Exercise prompt: Render as a JSON list of strings the part of the records that opens with the line containing "Task: Select Public Key in category list" and closes with the line containing "Action: [x=58, y=127]", one string per line and blank lines left out.

Supplied data:
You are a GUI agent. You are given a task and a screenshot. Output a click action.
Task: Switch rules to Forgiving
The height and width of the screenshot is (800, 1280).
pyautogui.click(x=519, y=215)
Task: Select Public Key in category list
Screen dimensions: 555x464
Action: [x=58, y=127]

* * *

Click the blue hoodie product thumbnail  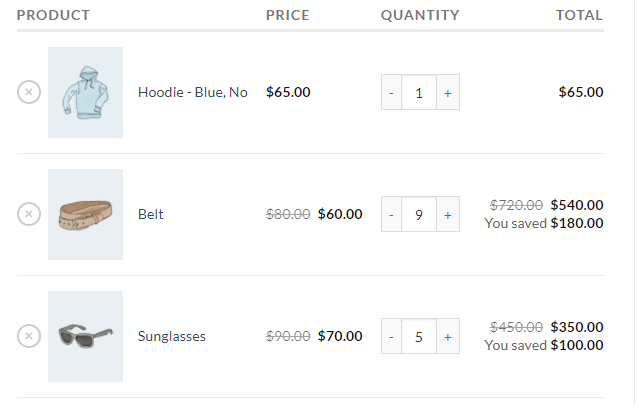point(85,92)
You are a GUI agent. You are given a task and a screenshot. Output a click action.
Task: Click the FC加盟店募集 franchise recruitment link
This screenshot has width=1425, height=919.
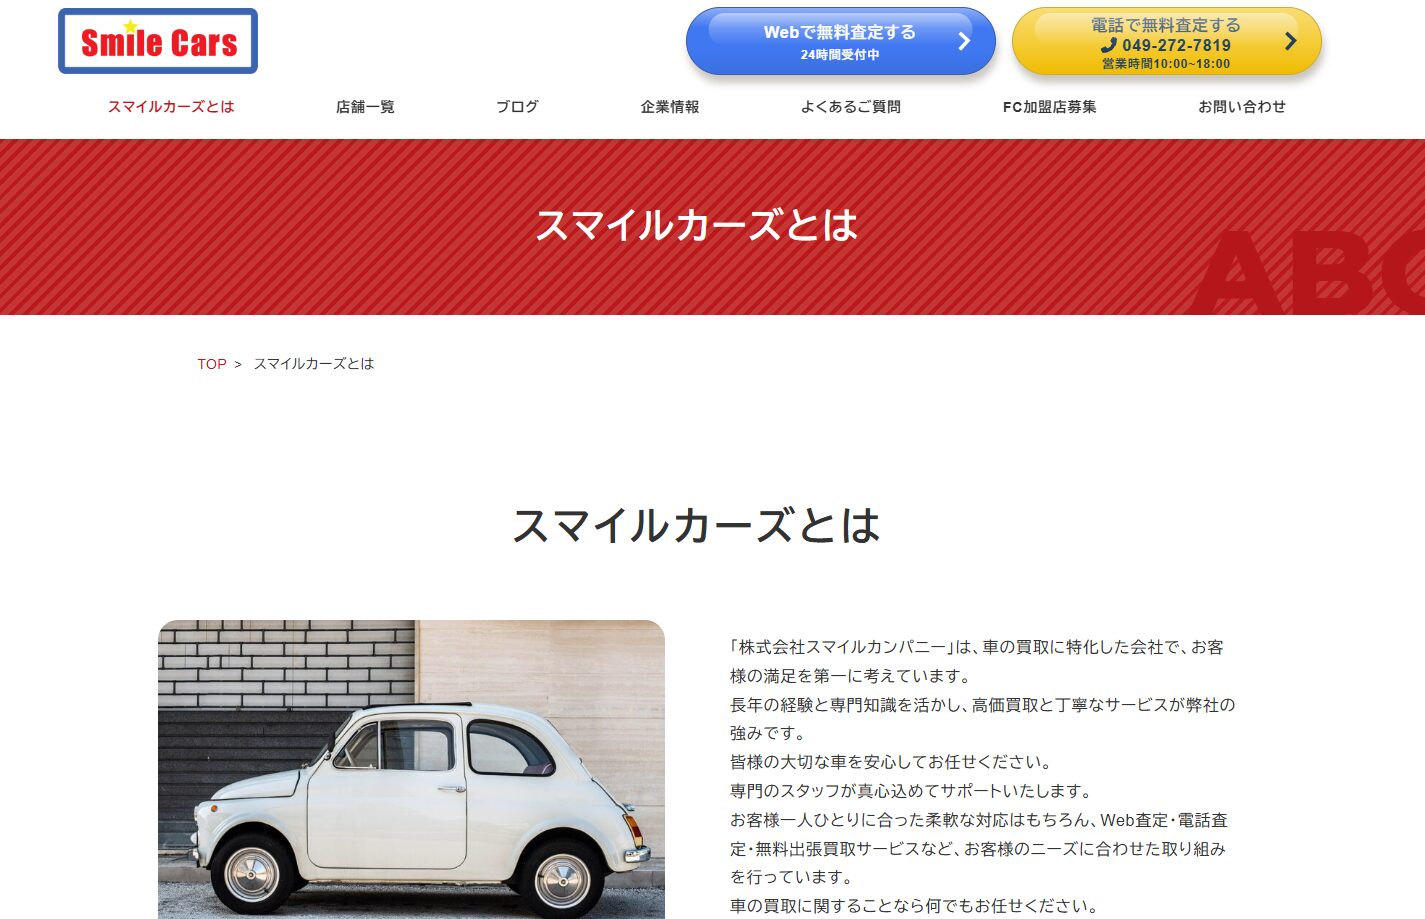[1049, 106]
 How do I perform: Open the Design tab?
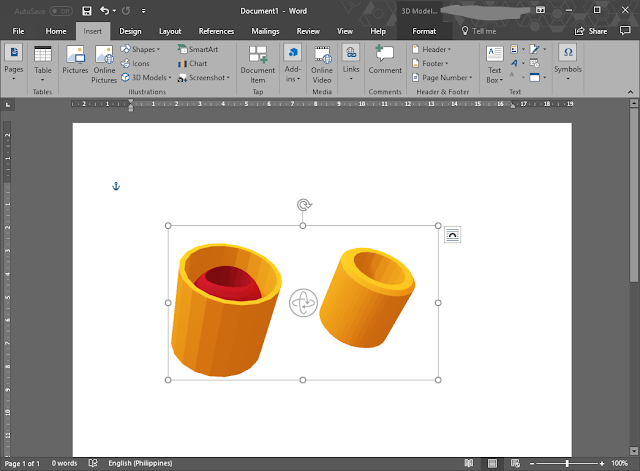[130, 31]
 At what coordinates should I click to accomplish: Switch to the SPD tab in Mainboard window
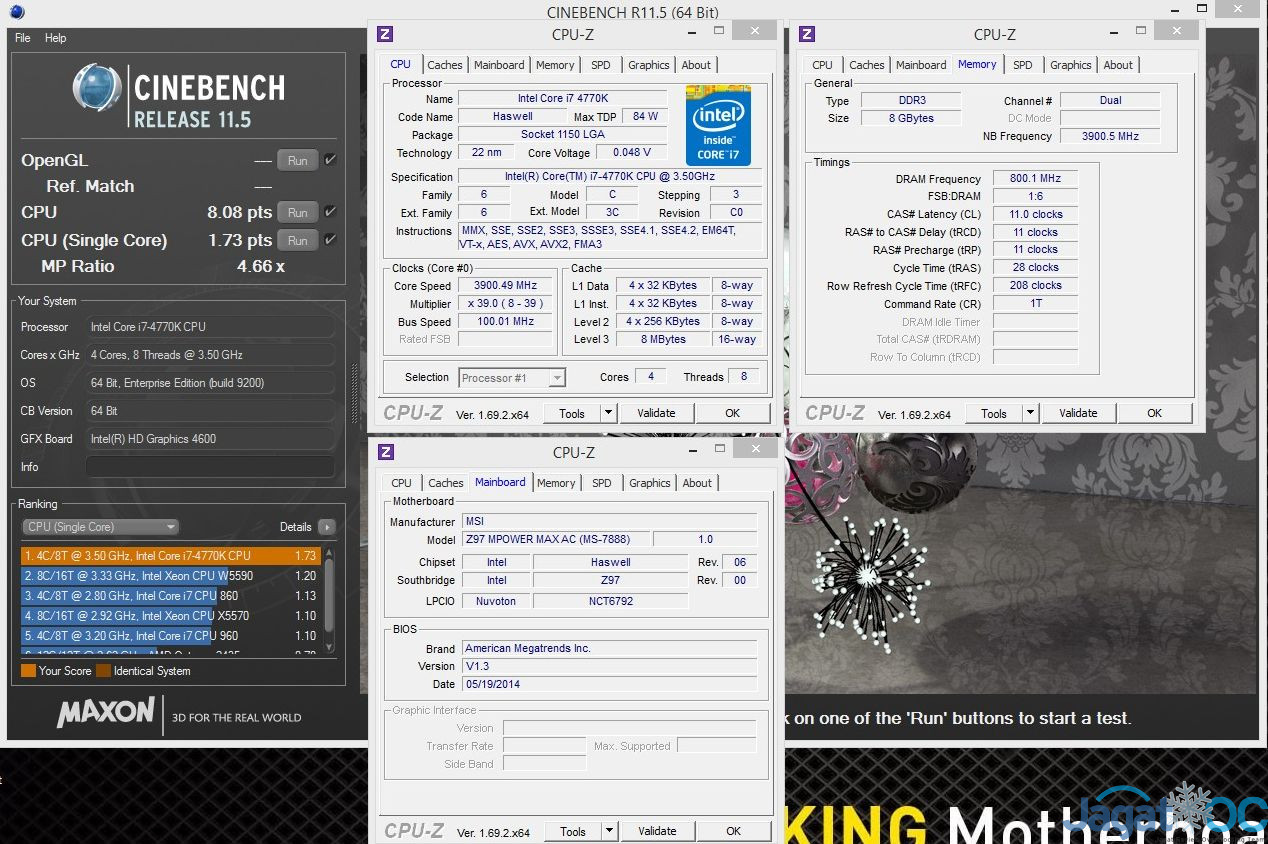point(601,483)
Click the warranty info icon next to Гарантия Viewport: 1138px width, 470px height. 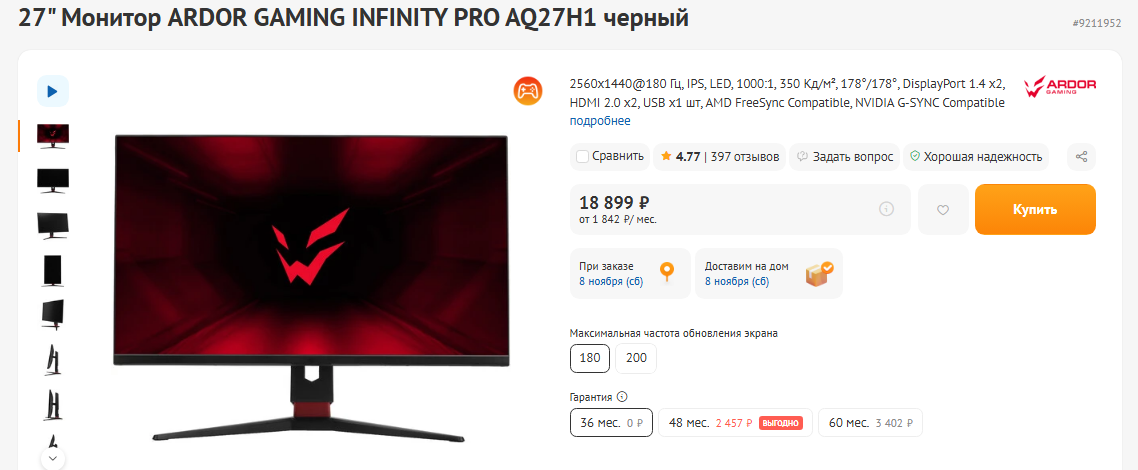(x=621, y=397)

==

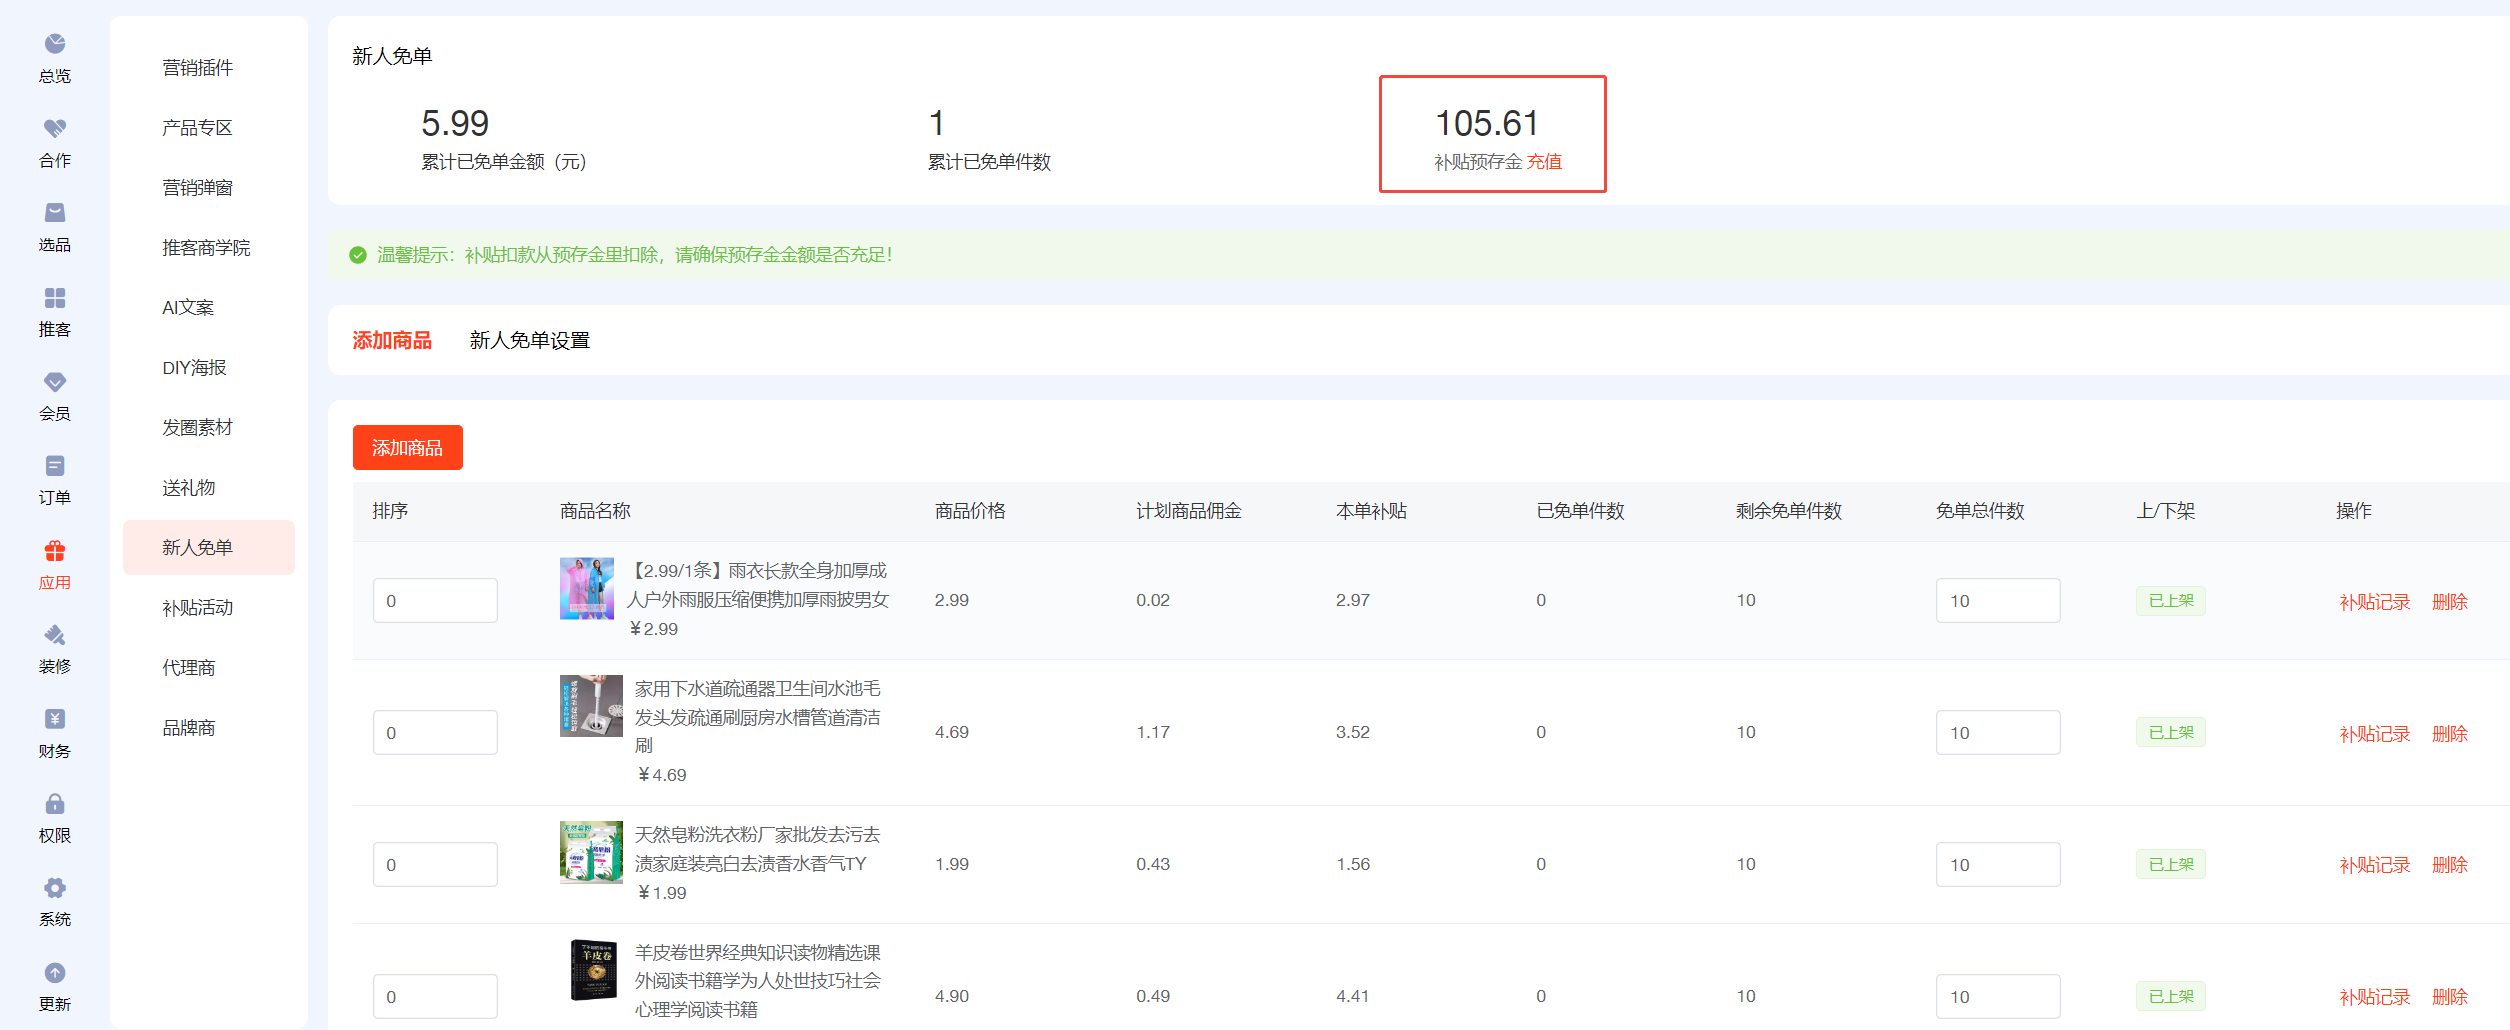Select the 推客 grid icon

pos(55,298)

Exercise solution:
[
  "Task: Select Public Key in category list",
  "Screen dimensions: 555x464",
  "Action: [x=58, y=127]"
]